Hoje queria sugerir outros modos de pensar
sobre recolha de lixo que talvez venham a ajudar
a atenuar o estigma
e a incluí-los neste diálogo
de como criar uma cidade
sustentável e humana.
O trabalho deles, creio, é como que litúrgico.
Eles estão nas ruas diariamente, ritmicamente.
Usam uniforme em muitas cidades.
Sabemos quando contar com eles.
E o trabalho deles deixa-nos fazer o nosso.

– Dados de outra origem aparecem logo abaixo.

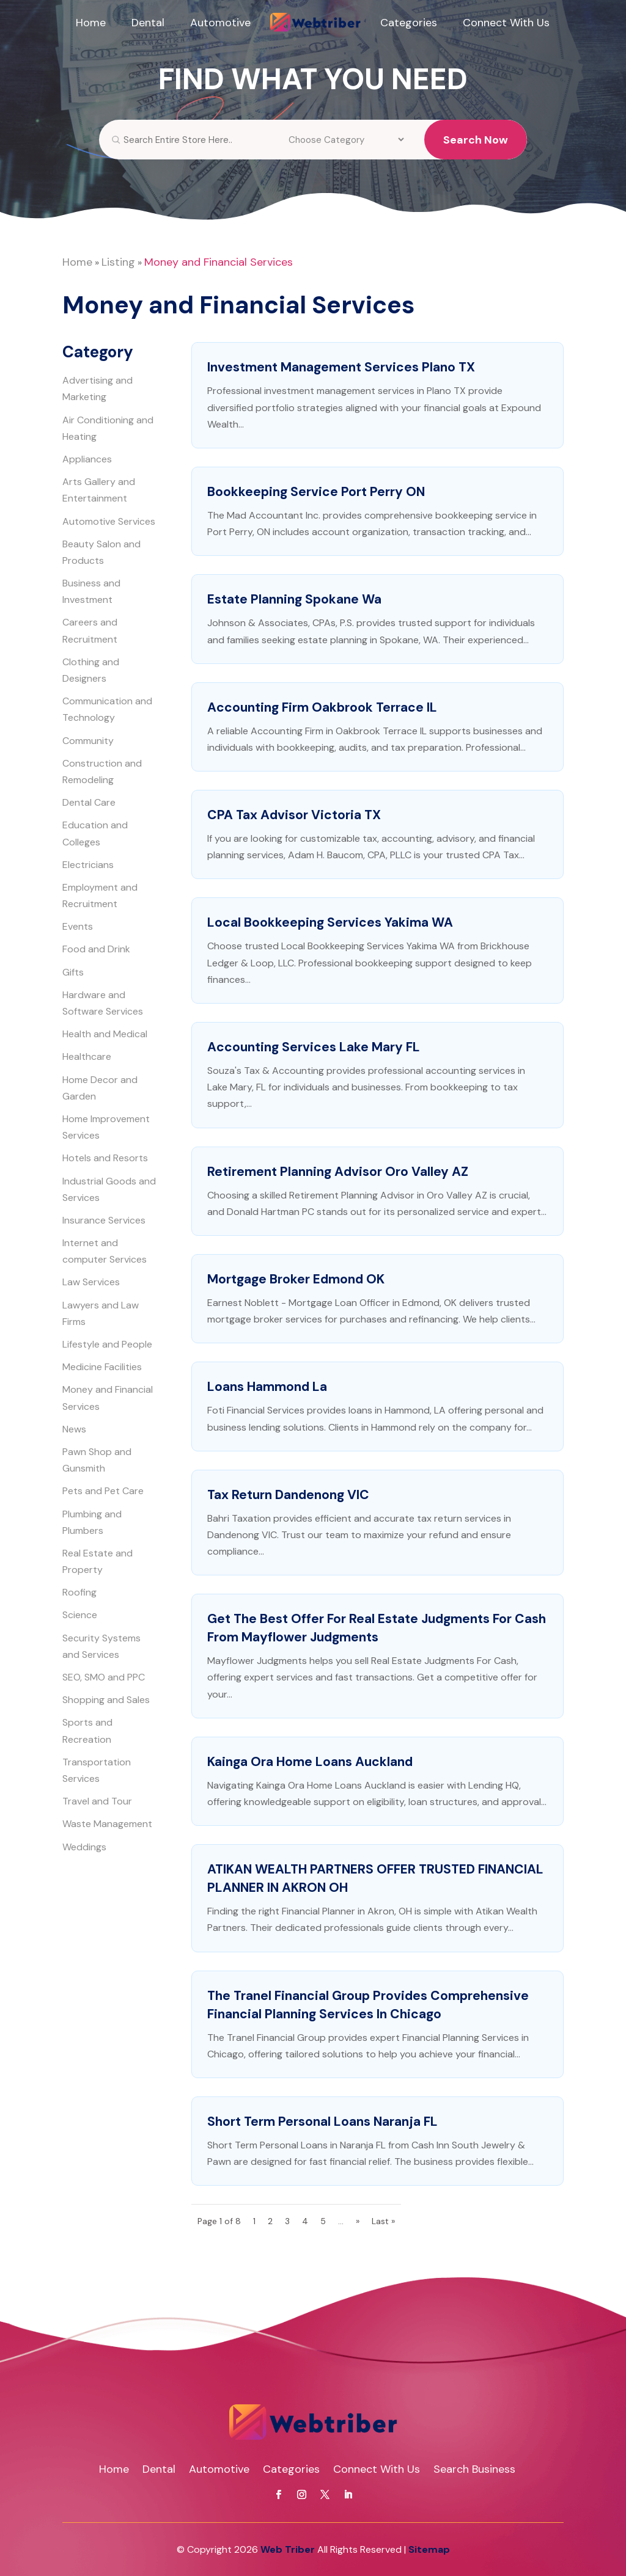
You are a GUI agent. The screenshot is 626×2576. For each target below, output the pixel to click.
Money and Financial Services (218, 262)
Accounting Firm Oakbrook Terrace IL (322, 707)
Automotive (220, 22)
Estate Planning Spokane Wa (294, 599)
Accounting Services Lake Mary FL (313, 1047)
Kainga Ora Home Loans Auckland (310, 1761)
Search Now (475, 149)
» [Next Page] (357, 2221)
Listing (118, 262)
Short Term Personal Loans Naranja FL (322, 2121)
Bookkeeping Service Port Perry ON (316, 491)
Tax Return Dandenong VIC (288, 1494)
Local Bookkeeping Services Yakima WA (330, 922)
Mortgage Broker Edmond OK (296, 1279)
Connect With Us (506, 22)
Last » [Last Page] (383, 2221)
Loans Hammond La (267, 1386)
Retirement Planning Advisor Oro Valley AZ (337, 1171)
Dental (147, 22)
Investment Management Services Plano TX (341, 367)
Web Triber (287, 2549)
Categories (408, 22)
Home (91, 22)
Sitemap (429, 2549)
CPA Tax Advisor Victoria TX (294, 814)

Eles são quase como uma garantia.
O ritmo que eles mantêm
mantém-nos a salvo de nós mesmos,
do nosso entulho, do nosso desperdício,
e esse ritmo deve ser sempre mantido
não importa o quê.
Um dia depois do 11 de setembro, em 2001,
ouvi o rugido dum camião do lixo na rua.
Peguei no meu filho bebé
e corri pelas escadas abaixo.
E ali estava um homem a fazer o
seu trajeto de reciclagem de papel,
como lhe era hábito às quartas-feiras.
Tentei agradecer-lhe por estar a trabalhar,
especialmente naquele dia,
mas comecei a chorar.
E ele olhou para mim,
e simplesmente assentiu, dizendo-me:
"Nós vamos ficar bem."
"Nós vamos ficar bem."
Quando mais tarde comecei
a minha investigação sobre recolha do lixo,
voltei a encontrar esse homem.
Chama-se Paulie.
Trabalhámos juntos muitas vezes
e tornámo-nos bons amigos.
Eu quero acreditar que o Paulie estava certo.
Que vamos ficar bem.
Contudo, no nosso esforço para reconfigurar
como é que nós, enquanto espécie,
existimos neste planeta,
devemos incluir e ter em conta
todos os custos,
incluindo o verdadeiro custo humano
da mão-de-obra.
E também nos deveríamos informar bem
com as pessoas que fazem esse trabalho,
aproveitando o seu
conhecimento especializado,
sobre como refletir sobre isto,
como criar sistemas orientados
para a sustentabilidade
que nos possam tirar da reciclagem residencial,
que é um sucesso notável há 40 anos,
pelos Estados Unidos e países à volta do mundo,
e nos elevem a um horizonte mais amplo
onde olhamos para
outras formas de desperdício
que possam ser reduzidas
de fontes industriais e de produção.
Desperdício municipal, aquilo em que
pensamos quando falamos de lixo,
representa 3% do desperdício nacional.
É uma estatística notável.
Assim, no decorrer dos vossos dias,
no decorrer das vossas vidas,
a próxima vez que virem alguém cujo trabalho
é limpar o vosso lixo,
reservem um momento para os reconhecerem.
Reservem um momento para lhes agradecerem.